Some years ago, the Institute of Medicine (part of the National Academy of Sciences) issued a paper arguing that some 18,000 deaths, or about 0.7% of deaths that year, were attributable to a lack of “preventive services, a timely diagnosis or appropriate care”. Set aside for a moment the obvious – that, if lack of insurance truly equated to lack of care, the percentage would have to be much higher, as the report concedes, lack of insurance is but one of the reasons that seeking treatment might be delayed. To what, then, do we compare this? Advocates of universal health care would like you to believe that adopting such a system would magically save the lives of each of those people. Again, such is obviously not the case.
The rationing of care that inevitably results from the implementation of a universal healthcare system can be just as lethal. Don’t believe me? Ask the nearly 200 Ontarians who either died waiting for coronary bypass surgery or were deemed to have waited too long for the procedure to be successful if socialized medicine assures everyone timely care – and those are just the deaths related to just one procedure in one province of one country.
Canada is by no means the exception, though its general prohibitions against private care make matters worse. In Great Britain, according to government statistics, more than a million people are waiting just to be admitted to hospitals at any given time. And some 10,000 people will wait more than 15 months for surgery, including some waiting for cancer surgery that can be (and, in the past, has been) delayed so often that the cancer becomes inoperable. It’s even worse in New Zealand where just a couple of years ago it was determined that 111,000 people, out of a population of 3.6 million (less than that of Los Angeles) are similarly forced to wait. Similar tales are told in other countries that have embraced socialized medicine. And these are not the poverty stricken countries that have truly embraced socialistic economic systems.

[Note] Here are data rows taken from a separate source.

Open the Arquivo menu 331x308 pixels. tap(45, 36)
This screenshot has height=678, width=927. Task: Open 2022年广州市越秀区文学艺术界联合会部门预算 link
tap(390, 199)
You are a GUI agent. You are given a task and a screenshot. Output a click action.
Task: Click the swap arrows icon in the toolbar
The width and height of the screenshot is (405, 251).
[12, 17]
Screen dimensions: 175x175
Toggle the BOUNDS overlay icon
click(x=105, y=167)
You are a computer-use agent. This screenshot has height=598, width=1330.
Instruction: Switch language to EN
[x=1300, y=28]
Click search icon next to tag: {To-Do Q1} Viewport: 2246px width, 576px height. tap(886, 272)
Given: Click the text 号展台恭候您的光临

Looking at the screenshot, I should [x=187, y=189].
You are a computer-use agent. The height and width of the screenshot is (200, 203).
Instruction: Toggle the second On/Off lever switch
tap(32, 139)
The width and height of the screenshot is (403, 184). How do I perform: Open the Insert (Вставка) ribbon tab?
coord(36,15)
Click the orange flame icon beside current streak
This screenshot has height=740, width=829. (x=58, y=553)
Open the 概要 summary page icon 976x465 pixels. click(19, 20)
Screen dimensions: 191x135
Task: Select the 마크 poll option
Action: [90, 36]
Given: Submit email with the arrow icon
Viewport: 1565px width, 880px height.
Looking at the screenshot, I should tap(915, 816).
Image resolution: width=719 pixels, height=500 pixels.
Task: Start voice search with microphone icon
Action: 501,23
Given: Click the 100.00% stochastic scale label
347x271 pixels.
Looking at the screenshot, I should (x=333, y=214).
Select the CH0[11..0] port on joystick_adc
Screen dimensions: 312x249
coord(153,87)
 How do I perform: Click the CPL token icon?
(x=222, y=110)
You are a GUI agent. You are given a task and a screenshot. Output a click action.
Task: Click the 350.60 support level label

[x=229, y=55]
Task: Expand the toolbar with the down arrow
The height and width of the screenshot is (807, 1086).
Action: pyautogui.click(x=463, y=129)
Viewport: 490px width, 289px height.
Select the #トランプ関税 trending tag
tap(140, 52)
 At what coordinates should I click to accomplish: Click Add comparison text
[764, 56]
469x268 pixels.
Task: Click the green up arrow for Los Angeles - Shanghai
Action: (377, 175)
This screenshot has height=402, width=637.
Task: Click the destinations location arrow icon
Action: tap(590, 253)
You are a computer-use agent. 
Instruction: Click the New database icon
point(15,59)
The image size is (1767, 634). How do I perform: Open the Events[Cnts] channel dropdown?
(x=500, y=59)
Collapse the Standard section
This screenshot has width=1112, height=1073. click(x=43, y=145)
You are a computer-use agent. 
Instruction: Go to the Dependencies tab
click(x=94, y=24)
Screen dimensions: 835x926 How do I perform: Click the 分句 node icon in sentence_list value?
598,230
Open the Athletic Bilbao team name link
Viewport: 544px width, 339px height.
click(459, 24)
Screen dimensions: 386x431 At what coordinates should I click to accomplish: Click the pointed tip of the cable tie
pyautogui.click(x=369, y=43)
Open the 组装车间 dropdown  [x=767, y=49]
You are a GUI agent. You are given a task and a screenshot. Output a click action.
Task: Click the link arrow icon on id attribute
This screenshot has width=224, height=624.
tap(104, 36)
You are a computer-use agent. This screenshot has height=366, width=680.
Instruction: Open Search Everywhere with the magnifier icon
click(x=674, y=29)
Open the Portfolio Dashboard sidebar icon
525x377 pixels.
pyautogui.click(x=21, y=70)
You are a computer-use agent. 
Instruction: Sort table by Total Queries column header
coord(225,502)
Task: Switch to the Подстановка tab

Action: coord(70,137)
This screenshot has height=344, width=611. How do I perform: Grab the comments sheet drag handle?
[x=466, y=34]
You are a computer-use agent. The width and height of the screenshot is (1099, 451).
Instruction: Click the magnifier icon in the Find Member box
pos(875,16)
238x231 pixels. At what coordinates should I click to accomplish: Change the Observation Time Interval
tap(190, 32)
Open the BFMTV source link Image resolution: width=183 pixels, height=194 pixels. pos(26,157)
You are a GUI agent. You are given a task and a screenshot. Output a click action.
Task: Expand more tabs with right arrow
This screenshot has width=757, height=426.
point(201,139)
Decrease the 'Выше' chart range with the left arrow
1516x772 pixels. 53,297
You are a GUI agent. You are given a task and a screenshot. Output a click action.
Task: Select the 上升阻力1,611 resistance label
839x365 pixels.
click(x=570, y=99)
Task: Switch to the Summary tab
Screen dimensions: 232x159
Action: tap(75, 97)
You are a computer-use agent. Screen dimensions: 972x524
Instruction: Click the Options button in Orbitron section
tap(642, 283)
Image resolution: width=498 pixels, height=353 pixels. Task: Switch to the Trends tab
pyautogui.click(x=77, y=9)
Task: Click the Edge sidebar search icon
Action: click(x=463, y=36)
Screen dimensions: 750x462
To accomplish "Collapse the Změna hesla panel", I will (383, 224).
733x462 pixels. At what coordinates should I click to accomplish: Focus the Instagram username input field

Also of note is that the evidence does not support the contention that patients seek more preventive services under a universal system than under the system in place in the US. For example, a comparison of British and American doctors performed in the 1990s indicated that patients met with doctors for routine visits no more frequently in Britain than in the US, but that American patients had longer visits and significantly greater access to diagnostic equipment and testing. Likewise, in Canada, the fee structure is so designed that even the most basic diagnostic testing requires referral to a hospital.
Advocates of socialized medicine would have you believe that adopting such a system saves lives. But the cold realities of care rationing that inevitably result show that position to be nothing more than an illusion.